Exercise details: Scan the entries below for the word "will" and copy every line in which it occurs.

Stored records:
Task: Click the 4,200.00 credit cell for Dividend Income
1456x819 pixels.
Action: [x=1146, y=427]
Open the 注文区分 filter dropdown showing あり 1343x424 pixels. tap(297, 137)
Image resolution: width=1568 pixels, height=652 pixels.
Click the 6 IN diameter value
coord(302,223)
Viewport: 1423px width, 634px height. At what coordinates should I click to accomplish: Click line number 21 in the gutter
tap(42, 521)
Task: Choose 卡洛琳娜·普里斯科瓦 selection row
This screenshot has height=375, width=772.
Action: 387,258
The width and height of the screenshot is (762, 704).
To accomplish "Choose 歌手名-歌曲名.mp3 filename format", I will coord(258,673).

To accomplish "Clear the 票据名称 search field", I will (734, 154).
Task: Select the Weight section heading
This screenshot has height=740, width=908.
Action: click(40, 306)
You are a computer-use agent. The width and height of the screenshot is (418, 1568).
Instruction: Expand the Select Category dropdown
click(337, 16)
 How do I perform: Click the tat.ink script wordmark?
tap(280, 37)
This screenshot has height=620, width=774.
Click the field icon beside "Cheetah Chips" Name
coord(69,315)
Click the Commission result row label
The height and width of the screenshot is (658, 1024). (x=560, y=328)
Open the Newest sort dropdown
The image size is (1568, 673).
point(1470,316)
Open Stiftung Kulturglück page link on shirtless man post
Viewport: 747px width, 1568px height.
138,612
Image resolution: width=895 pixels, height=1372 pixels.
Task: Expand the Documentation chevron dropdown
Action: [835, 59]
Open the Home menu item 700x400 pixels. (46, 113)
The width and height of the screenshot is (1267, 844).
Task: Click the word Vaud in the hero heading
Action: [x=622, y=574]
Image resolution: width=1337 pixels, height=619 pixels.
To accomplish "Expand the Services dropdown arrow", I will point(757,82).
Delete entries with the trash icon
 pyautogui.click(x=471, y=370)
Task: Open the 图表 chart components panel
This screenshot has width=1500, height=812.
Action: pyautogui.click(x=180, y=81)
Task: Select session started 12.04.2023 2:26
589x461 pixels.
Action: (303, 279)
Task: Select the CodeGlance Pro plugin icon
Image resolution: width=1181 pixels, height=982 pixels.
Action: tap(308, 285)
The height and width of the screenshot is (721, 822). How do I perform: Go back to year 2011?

Completed exercise:
To accomplish "Choose 歌手名-歌曲名.mp3 filename format", I will coord(258,673).
To accomplish "Clear the 票据名称 search field", I will (734, 154).
To accomplish "Expand the Services dropdown arrow", I will point(757,82).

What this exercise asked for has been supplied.